2017年の東京都議会選挙は小池知事率いる「都民ファーストの会」の圧勝だった。その背景には都民ファーストを率いていた小池陣営の巧妙な選挙運営があったのは間違いない。一方で、今現在になってなお「都民ファーストの会」がどのような政治を志しているのは見えてこない。情報公開を第一に掲げている政治陣営が取材制限を今なお徹底しているのは矛盾以外の何物でもない。

選挙では大勝した「都民ファーストの会」だが、その勢いがこのまま続くとは当の「都民ファーストの会」自身でさえ考えていないはずだ。都議選での圧勝は百点満点の出来と言ってよく、山の頂に達してしまえばあとは下るしかない。

何といっても選挙の結果ではあるので、これ以上は言わない。その結果には十分敬意を払うが、しかし、一方で負けた陣営にも耳を傾けることもまた民主主義ではないだろうか。

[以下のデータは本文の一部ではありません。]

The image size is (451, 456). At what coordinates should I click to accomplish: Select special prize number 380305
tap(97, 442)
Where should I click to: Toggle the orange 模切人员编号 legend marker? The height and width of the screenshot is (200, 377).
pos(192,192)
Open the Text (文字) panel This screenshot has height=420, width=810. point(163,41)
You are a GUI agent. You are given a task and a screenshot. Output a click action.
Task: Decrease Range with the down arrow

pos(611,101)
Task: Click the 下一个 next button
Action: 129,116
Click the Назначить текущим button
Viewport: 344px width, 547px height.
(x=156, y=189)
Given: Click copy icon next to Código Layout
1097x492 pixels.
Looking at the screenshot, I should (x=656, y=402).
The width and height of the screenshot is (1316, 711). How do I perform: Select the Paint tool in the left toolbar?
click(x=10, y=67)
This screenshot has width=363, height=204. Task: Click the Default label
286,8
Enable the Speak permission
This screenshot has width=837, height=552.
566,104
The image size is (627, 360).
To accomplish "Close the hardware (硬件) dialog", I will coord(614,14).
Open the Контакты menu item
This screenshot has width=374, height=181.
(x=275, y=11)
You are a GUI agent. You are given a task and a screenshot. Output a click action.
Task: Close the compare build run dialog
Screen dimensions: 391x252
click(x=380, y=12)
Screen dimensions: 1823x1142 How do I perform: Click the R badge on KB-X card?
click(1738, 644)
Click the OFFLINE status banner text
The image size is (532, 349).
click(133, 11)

もし、あの都議選で都民が別の選択をしていたらどうだったのか。それを取材し記録しておくことには意味があるのではないだろうか。

今回からはしばらく「~Another choice~」と題し、都議選に落選した方々のインタビューを行っていきたいと思う。

 

なお、都議選の結果からインタビュー対象は自然と自民党関係者が多くなるが、筆者としてはなるべく多くの政党に取材したいと考えている。この人の意見を聞いてみたいという方がいたらぜひ筆者までご連絡をいただければ有難い。

 

今回は、江東区から出馬した高橋めぐみ氏に取材した。

豊洲移転問題がご縁でいちどお目にかかったことがあり、快く取材を引き受けていただくことができた。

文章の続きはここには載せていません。